-- 设定任务 --
请从下面数据中包含“Task: Click the Settings... button”的那一行开始逐字照录，到包含“coord(383,346)”的那一行录完为止，首尾两行都要录入。答案中不要包含图片。

-- 所给数据 --

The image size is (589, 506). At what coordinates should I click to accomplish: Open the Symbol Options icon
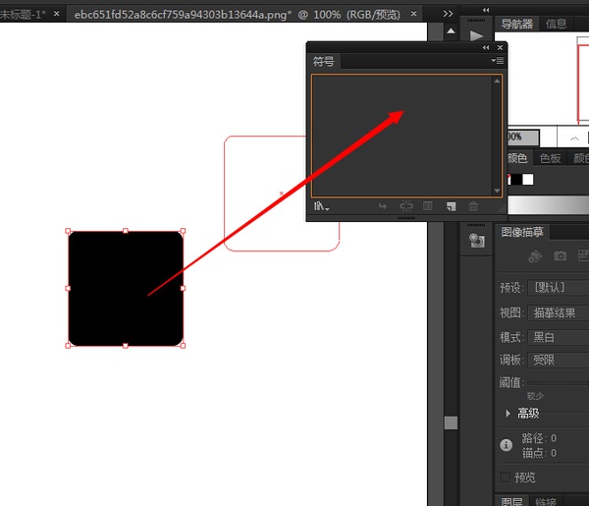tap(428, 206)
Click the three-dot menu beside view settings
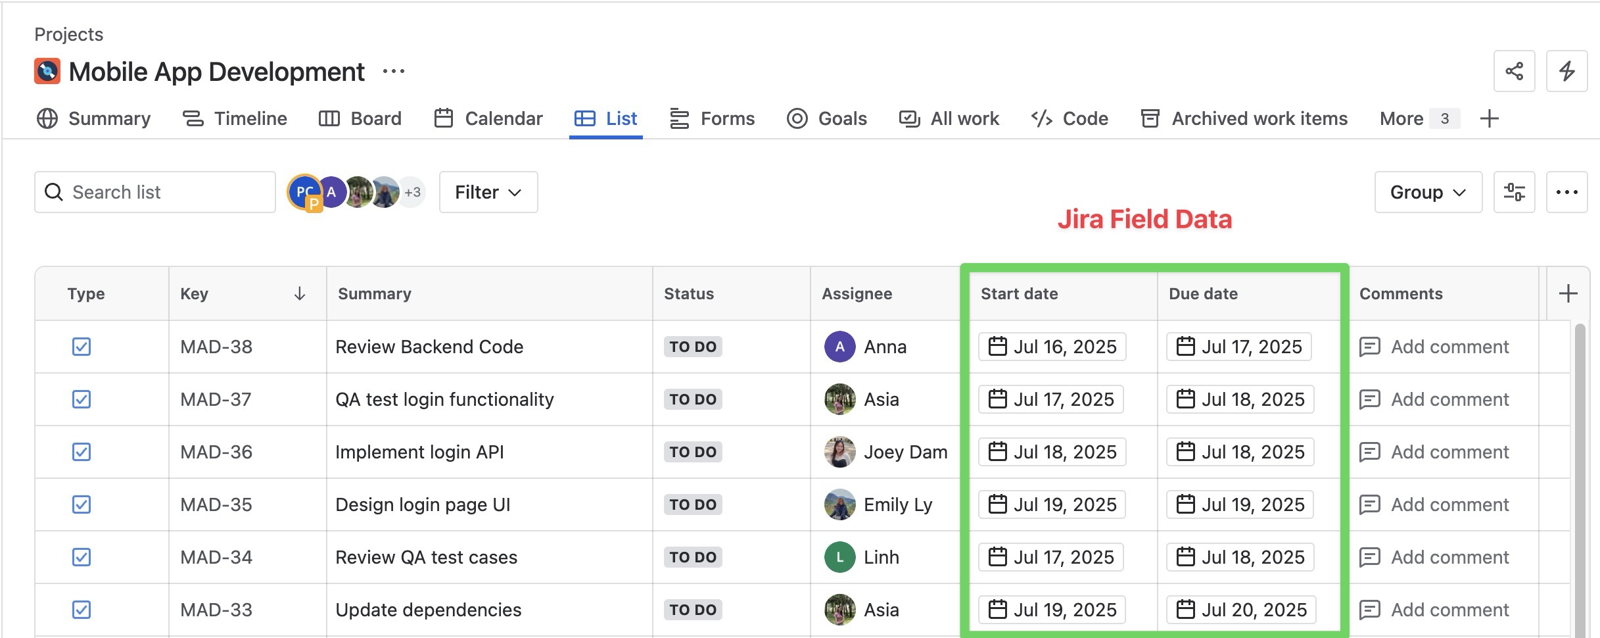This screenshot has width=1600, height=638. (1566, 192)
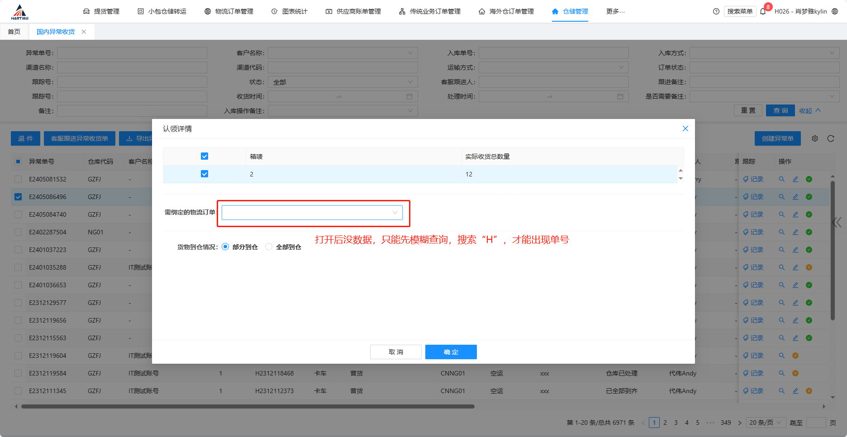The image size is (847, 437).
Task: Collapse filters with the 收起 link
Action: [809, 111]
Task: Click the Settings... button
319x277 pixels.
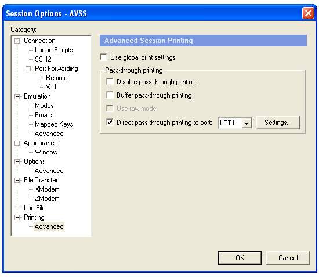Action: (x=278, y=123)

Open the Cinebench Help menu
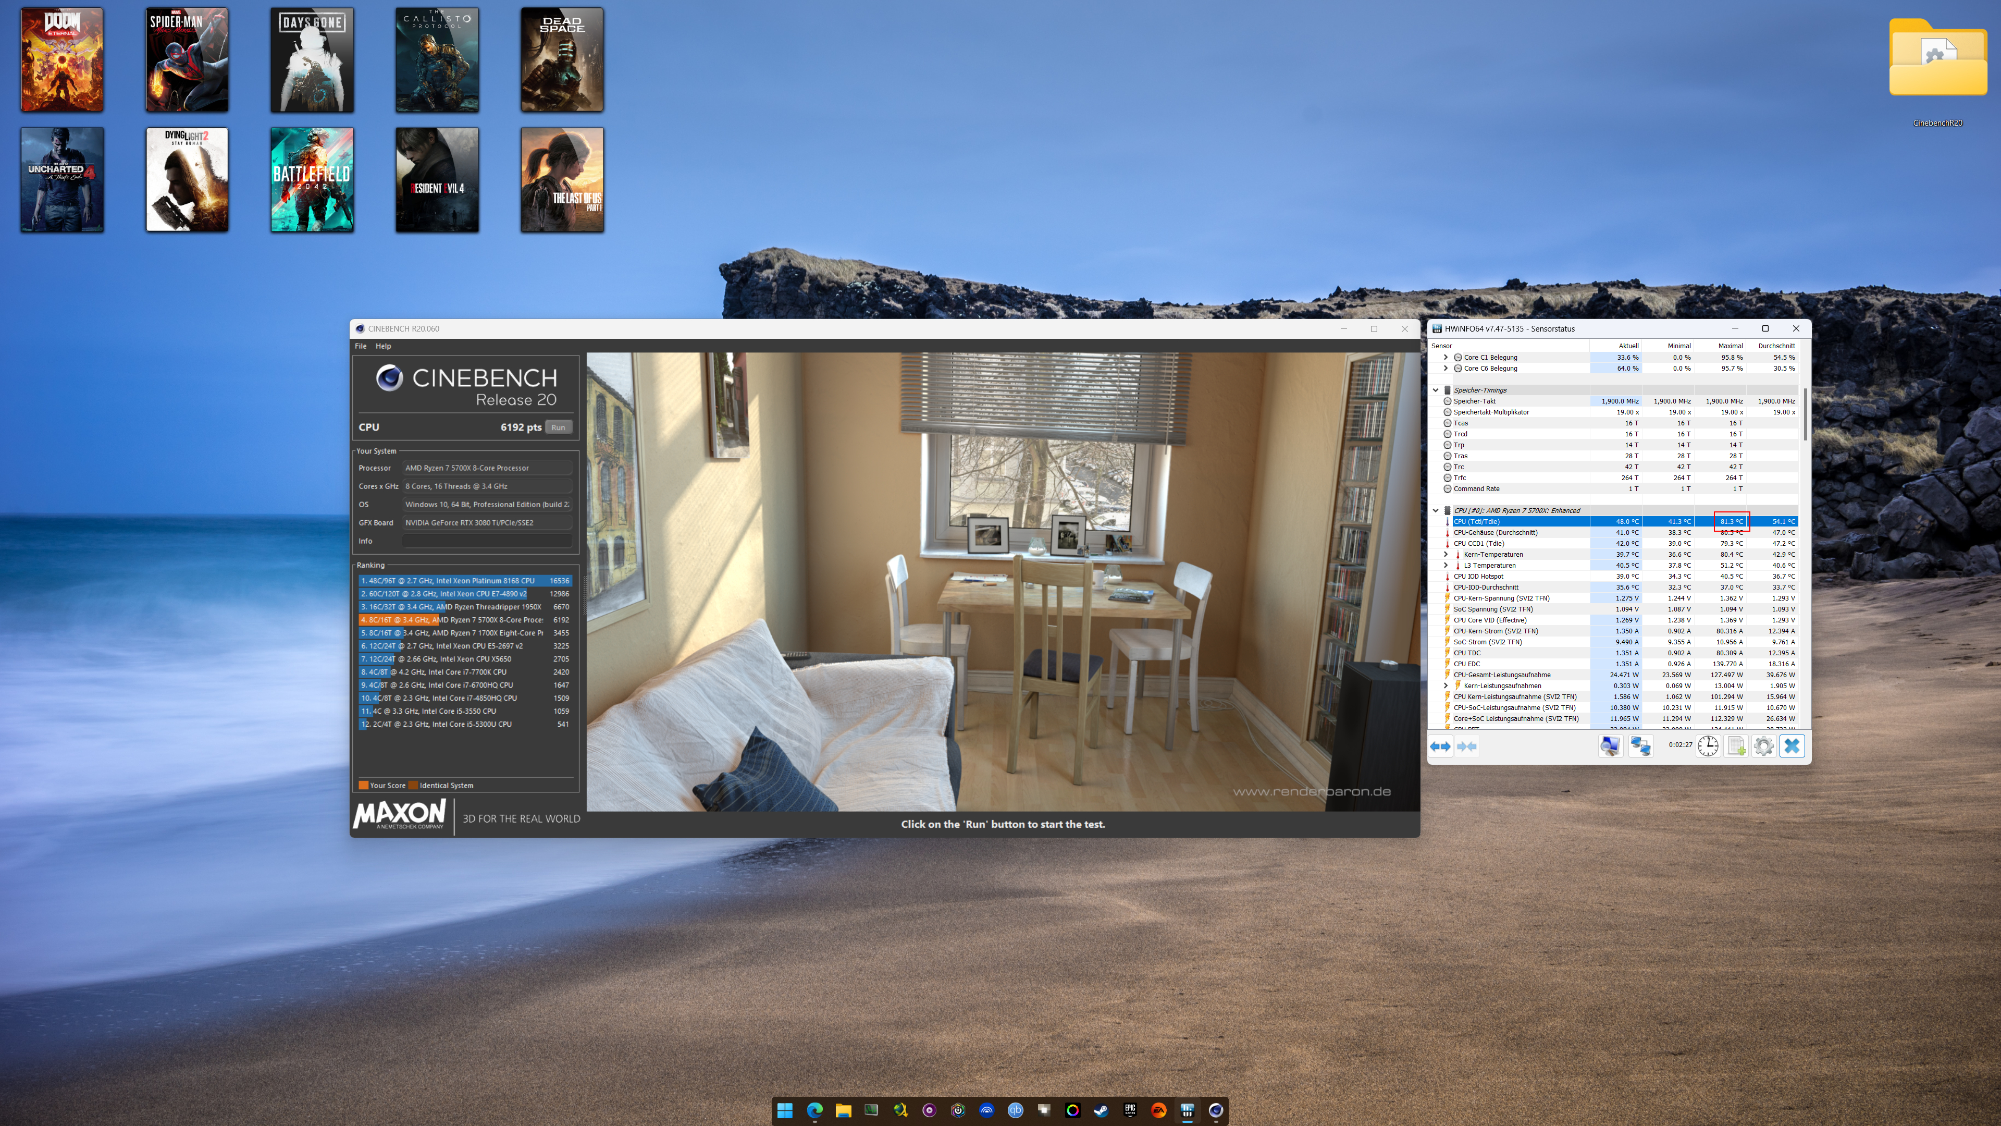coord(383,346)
* * *
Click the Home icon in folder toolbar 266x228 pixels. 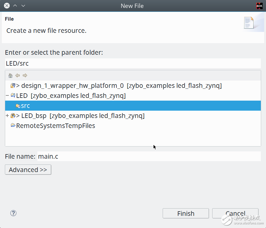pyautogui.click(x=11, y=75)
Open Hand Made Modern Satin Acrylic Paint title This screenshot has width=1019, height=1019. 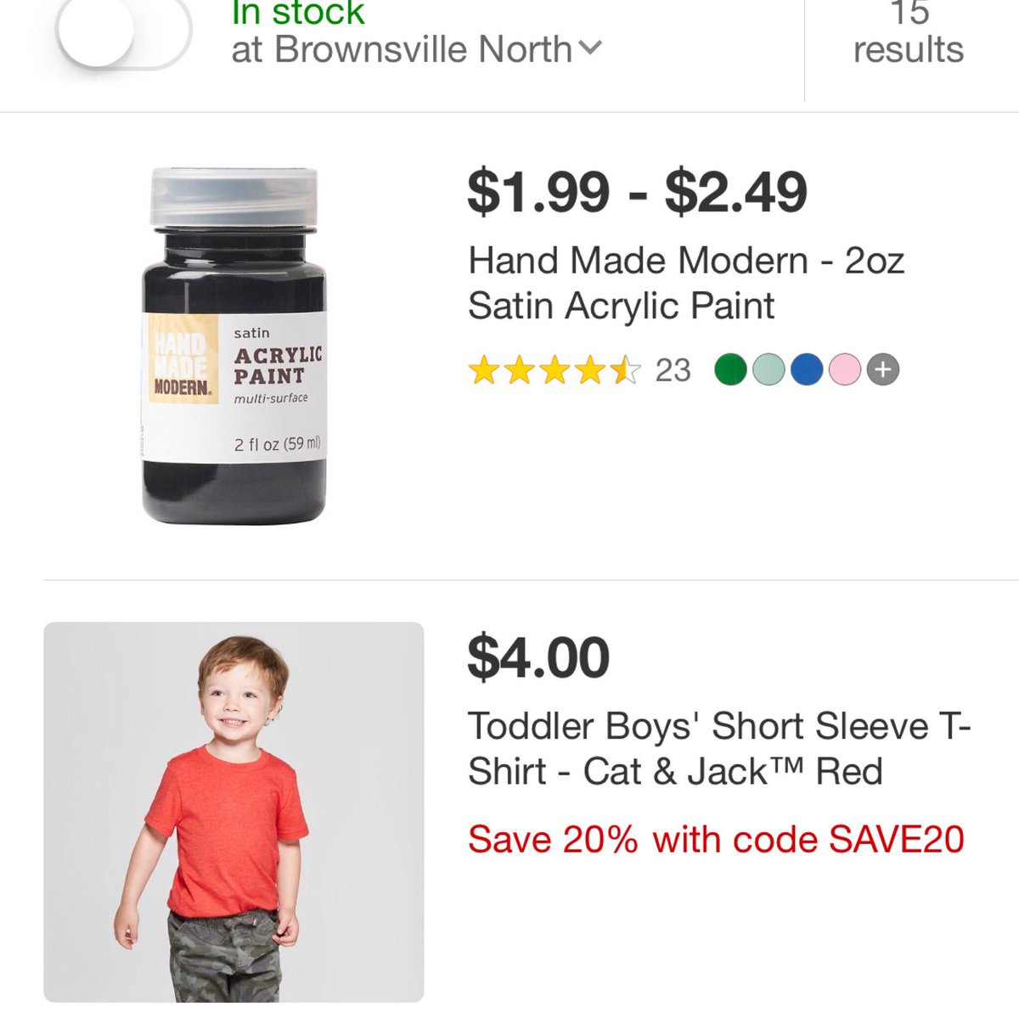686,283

-- 任务答案 --
Task: Click the Settings... button
319x277 pixels.
Action: (x=278, y=123)

Open the Cinebench Help menu
coord(383,346)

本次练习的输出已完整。